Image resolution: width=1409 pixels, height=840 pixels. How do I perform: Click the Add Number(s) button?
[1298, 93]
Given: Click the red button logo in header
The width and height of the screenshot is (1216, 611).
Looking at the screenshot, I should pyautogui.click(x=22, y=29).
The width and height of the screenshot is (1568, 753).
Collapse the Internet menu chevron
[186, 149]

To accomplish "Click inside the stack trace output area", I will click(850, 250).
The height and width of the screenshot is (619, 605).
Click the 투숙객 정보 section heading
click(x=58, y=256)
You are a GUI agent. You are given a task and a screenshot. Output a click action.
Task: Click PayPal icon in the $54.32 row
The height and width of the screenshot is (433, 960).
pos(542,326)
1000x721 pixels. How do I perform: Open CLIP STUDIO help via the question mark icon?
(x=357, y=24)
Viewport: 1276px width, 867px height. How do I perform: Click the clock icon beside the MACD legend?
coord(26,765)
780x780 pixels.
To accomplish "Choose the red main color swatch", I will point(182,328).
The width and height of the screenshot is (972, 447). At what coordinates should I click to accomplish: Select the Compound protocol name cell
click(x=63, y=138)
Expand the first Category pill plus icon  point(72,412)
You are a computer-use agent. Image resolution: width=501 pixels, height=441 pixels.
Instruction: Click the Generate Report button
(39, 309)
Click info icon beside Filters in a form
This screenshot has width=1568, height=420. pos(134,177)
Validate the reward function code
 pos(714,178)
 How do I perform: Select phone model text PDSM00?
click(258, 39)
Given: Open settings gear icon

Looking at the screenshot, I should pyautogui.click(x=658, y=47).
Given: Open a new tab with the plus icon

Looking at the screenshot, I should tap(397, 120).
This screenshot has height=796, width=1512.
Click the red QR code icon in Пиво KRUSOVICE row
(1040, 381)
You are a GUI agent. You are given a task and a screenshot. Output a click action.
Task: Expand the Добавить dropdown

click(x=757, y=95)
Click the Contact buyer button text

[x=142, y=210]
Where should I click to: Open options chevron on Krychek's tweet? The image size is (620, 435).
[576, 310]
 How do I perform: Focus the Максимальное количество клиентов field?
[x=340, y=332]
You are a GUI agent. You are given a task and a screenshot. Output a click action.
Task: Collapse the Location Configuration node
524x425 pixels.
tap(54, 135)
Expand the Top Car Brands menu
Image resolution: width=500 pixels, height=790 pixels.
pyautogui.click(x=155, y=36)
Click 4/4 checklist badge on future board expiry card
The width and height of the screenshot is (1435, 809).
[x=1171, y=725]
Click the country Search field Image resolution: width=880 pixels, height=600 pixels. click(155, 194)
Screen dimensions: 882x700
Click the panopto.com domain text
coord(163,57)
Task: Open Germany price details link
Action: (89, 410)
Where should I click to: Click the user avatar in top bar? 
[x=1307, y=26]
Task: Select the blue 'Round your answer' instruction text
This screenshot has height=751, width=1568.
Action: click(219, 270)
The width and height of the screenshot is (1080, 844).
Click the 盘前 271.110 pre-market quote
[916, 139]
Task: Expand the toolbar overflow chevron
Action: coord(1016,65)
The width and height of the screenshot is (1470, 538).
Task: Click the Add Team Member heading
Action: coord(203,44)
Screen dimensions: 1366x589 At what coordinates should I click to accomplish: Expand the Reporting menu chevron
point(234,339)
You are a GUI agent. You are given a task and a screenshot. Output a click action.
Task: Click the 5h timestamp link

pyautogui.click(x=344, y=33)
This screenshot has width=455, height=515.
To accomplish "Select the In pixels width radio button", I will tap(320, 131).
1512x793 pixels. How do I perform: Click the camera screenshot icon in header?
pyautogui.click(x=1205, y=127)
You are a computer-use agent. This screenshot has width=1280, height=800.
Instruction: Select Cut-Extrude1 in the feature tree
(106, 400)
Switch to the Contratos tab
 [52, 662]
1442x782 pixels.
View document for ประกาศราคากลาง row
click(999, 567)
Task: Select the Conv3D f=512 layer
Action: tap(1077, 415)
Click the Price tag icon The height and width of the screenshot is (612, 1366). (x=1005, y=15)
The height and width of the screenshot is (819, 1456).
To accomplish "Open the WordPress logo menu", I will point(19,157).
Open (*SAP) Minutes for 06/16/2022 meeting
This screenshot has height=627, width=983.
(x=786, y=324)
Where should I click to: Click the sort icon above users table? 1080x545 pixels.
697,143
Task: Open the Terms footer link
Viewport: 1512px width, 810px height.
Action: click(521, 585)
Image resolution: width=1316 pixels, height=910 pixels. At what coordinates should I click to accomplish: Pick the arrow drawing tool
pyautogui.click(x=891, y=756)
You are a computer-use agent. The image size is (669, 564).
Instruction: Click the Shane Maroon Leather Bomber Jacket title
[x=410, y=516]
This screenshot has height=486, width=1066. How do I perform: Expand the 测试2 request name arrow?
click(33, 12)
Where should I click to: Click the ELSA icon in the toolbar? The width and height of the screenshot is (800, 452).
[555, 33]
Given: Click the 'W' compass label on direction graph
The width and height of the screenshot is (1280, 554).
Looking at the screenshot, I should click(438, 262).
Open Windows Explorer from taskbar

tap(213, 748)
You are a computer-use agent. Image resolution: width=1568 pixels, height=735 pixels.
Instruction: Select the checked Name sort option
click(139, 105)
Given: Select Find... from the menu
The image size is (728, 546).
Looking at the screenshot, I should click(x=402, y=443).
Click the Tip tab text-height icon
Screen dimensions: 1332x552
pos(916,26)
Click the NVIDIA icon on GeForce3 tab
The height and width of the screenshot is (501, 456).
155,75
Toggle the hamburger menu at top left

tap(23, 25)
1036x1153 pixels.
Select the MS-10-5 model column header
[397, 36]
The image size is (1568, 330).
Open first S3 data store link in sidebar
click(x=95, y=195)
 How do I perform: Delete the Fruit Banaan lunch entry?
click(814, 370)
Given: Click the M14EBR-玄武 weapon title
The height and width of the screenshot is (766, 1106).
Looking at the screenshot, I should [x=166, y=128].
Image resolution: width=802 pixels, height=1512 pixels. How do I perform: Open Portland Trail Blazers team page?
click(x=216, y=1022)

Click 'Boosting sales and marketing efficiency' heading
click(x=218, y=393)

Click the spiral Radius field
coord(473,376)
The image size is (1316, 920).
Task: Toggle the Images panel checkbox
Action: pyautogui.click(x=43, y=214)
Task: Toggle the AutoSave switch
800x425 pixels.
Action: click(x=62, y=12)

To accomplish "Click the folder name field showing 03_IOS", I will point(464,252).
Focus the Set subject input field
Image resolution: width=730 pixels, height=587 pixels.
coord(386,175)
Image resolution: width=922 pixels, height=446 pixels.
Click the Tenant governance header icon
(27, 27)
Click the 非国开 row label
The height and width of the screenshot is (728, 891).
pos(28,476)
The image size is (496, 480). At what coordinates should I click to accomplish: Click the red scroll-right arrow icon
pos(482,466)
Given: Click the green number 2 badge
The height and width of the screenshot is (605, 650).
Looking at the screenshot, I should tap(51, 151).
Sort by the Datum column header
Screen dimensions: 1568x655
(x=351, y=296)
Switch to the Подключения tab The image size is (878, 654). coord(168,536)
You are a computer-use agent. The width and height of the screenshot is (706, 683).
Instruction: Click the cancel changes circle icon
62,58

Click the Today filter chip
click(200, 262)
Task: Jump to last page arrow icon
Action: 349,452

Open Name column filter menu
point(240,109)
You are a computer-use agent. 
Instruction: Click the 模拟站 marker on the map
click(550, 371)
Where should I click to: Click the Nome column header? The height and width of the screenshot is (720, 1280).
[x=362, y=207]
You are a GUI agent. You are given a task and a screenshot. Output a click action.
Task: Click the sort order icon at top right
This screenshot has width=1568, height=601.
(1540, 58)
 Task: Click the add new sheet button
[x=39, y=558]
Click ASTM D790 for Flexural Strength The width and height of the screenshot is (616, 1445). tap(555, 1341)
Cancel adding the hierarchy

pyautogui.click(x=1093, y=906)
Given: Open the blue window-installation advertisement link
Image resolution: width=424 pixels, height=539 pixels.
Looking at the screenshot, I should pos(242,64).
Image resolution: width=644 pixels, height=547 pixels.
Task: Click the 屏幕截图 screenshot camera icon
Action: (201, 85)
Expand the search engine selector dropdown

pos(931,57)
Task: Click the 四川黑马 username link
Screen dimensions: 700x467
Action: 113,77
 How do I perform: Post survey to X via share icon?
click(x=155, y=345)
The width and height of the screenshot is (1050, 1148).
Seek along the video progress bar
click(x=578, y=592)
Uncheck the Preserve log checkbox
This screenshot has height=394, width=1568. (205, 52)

TASK GOAL -
When you reach the line that contains "The width and height of the screenshot is (1568, 753).", stop; that line and every line before it, from the very first line of the data, should be restated word for word.

RESULT OF THIS TASK -
Image resolution: width=1409 pixels, height=840 pixels. How do I perform: Click the Add Number(s) button?
[1298, 93]
Given: Click the red button logo in header
The width and height of the screenshot is (1216, 611).
Looking at the screenshot, I should pyautogui.click(x=22, y=29).
The width and height of the screenshot is (1568, 753).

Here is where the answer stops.